** Exercise goal **
For this exercise, retype the lines from the one that holds "The image size is (310, 184)." through the one that holds "Click the Manage" in the records below, both included, exactly and without pictures.

** Stored data **
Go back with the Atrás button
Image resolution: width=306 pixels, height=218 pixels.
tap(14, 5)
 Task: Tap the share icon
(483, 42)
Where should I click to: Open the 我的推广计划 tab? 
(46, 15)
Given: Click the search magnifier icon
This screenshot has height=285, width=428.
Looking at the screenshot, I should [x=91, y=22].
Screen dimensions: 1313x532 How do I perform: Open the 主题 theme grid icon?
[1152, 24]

==

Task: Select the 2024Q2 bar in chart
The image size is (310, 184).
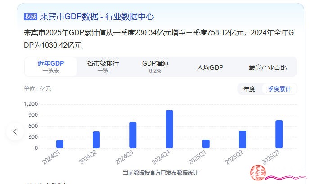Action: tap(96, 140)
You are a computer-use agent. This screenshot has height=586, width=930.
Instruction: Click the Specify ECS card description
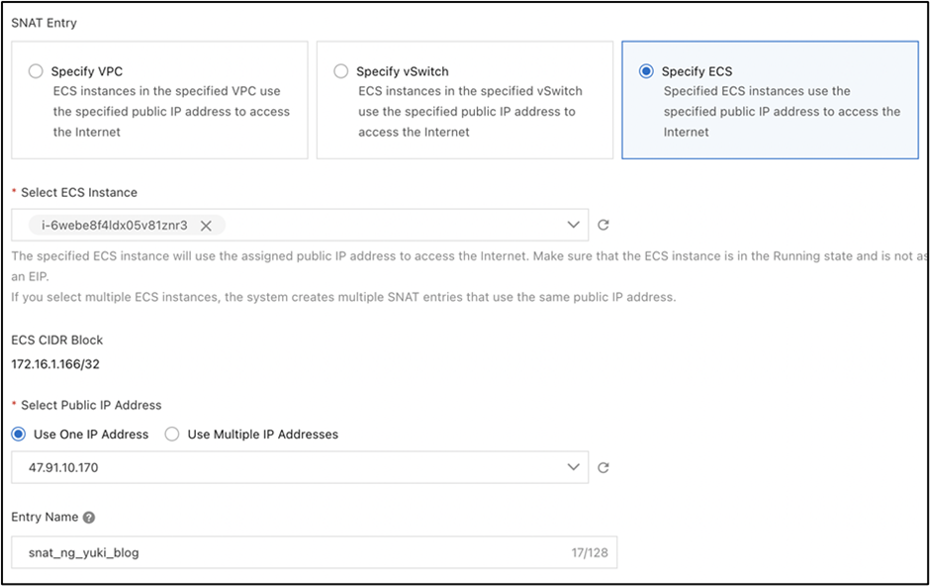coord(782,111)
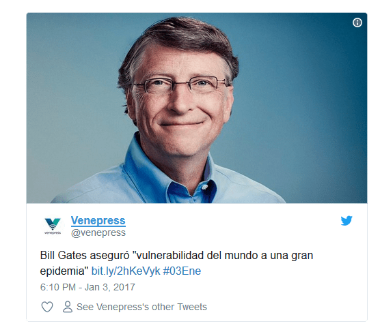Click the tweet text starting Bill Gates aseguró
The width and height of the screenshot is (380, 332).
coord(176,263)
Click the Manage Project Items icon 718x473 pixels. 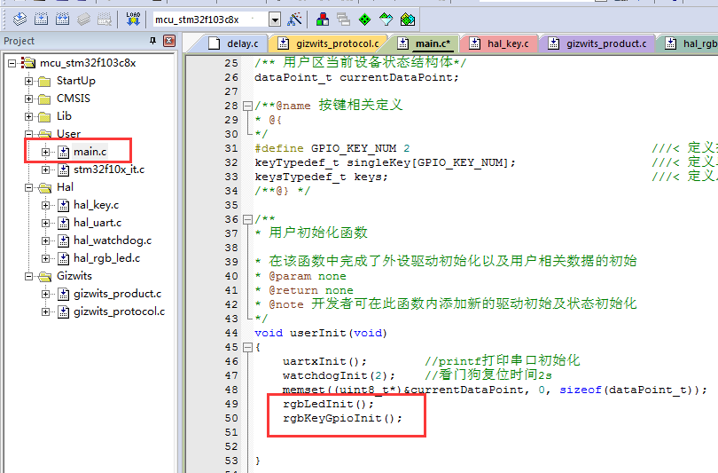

** Output for this exercise **
The image size is (310, 184).
Action: tap(96, 140)
You are a computer-use agent. This screenshot has height=586, width=930.
Instruction: Click the Specify ECS card description
coord(782,111)
Click the tweet text starting Bill Gates aseguró
The width and height of the screenshot is (380, 332).
coord(176,263)
Click the Manage Project Items icon 718x473 pixels. 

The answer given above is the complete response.